Both AI and non-AI software testing tools have similar benefits. "They address issues such as providing more consistent results over repetitive tests, speeding up the testing process, simplifying testing tools and operations, making automated tests more adaptive and resilient, and predicting potential areas of test failure," Schmelzer said.
The elimination of repetitive and mundane tasks frees up the developer and speeds up testing, said Christian Brink Frederiksen, CEO of Leapwork, a no-code automation platform.
"You can bring down the test time in your release cycles from weeks to days," he said.
The reduction in testing time can speed up time to market, enabling companies to quickly adapt to changing market conditions, said Gareth Smith, general manager of software automation at Keysight Technologies, a design and validation company.

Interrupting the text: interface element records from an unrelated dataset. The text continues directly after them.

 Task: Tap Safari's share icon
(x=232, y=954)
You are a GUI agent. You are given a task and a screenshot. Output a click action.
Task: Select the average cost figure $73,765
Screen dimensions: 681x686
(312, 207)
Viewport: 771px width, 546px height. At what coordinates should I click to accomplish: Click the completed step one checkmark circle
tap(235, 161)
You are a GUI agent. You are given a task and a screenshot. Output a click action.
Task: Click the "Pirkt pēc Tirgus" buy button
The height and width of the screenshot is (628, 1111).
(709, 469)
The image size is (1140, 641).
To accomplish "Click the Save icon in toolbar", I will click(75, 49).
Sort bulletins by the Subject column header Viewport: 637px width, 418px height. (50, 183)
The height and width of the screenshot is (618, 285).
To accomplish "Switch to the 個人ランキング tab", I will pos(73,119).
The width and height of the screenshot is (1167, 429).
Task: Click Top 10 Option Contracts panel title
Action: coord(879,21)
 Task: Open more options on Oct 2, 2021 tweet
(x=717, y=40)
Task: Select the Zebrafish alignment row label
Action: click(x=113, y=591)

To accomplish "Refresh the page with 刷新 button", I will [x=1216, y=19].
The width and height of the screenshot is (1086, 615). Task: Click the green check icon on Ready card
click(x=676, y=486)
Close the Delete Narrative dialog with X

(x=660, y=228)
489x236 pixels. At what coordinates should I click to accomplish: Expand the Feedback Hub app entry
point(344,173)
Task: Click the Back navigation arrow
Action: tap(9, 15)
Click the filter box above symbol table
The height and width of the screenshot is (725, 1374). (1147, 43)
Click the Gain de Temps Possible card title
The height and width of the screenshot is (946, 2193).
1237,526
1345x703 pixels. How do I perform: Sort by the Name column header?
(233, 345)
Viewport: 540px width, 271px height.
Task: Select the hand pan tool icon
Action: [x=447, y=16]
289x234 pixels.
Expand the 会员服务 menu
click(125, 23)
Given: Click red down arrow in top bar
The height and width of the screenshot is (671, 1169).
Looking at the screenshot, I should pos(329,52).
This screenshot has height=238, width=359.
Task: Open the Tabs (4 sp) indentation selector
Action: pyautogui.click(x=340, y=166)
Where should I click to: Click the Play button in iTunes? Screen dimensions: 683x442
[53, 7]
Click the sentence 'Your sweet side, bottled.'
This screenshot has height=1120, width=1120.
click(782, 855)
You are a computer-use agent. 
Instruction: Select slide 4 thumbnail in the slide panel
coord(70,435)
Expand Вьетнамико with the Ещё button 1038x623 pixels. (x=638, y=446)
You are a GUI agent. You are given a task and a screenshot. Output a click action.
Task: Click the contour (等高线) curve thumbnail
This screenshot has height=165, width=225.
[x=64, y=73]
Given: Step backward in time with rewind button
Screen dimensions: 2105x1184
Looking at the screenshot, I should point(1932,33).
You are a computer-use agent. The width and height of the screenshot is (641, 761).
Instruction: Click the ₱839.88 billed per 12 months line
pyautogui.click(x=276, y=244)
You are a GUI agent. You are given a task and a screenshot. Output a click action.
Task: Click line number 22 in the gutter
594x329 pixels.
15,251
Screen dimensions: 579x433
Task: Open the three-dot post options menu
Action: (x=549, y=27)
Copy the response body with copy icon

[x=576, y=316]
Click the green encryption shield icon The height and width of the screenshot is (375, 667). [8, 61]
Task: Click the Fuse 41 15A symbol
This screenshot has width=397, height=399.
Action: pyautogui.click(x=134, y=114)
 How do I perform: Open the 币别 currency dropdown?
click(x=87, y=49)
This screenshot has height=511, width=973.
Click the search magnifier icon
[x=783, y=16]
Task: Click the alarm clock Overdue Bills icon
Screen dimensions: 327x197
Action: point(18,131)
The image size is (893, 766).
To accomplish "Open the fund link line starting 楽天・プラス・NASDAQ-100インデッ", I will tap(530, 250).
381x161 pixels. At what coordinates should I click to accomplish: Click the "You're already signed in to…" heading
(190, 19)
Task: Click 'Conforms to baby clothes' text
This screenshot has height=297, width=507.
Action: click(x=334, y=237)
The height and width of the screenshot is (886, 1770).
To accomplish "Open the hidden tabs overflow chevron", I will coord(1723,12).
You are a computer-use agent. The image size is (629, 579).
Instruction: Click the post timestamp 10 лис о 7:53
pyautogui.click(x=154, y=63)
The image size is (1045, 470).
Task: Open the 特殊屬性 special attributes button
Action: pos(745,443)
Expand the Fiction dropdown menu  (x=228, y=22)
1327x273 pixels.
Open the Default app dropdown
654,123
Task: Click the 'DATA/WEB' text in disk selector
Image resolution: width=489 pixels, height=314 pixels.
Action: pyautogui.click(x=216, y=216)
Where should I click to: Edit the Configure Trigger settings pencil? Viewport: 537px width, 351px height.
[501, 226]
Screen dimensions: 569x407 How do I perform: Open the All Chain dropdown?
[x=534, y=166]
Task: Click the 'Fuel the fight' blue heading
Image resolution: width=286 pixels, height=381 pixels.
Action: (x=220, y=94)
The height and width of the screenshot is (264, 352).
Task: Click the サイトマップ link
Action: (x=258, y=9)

He offered the following example: "Now in the UK it's a heat wave, but now I want to do a 'hot-wave burger': buy one burger, get one free. You can come up with some campaign and then roll that out this coming weekend," he said.
But where AI-based testing excels is with bug hunting, Frederiksen said.
"AI-powered testing has been shown to reduce the risk of buggy software, which can cause company crises like the one at Volkswagen," Frederiksen said, referring to last month's dismissal of Volkswagen CEO Herbert Diess, reportedly over software quality issues.
Poor software quality has been blamed for a myriad of other headline-making news, including Post Office accounting errors in the U.K., Zoom outages and 4G network unavailability.
But buggy software isn't limited to headlines; it is a pervasive problem, and businesses need to consider a different approach to testing, Frederiksen said.
"Companies are between a rock and a hard place because they're struggling to scale their largely manual testing solutions in the face of increasingly complex software and markets that demand product releases by a certain date," he said.
A vote for lack of confidence
AI faces an uphill battle for acceptance in the software testing arena. The technology is almost impossible for humans to comprehend, which results in a lack of confidence in the AI's abilities, Smith said. He provided an analogy to demonstrate how AI's inner machinations can not only invoke a lack of trust, but also forces people to give up control to the unknown.
"We've developed a self-driving car. It has a seat on it with just a speaker and a microphone, and there's no seatbelt -- it doesn't need one. You sit in the seat you say, 'Take me' to wherever you're going, and it goes off at 100 miles an hour. Who would like to buy that car? They say, 'I'm not going to be the first customer in that car,'" Smith said.
That lack of a track record is why the widespread adoption of AI-based testing systems is facing an uphill battle, Smith said.
"That's the future, but we're not there right now," he said.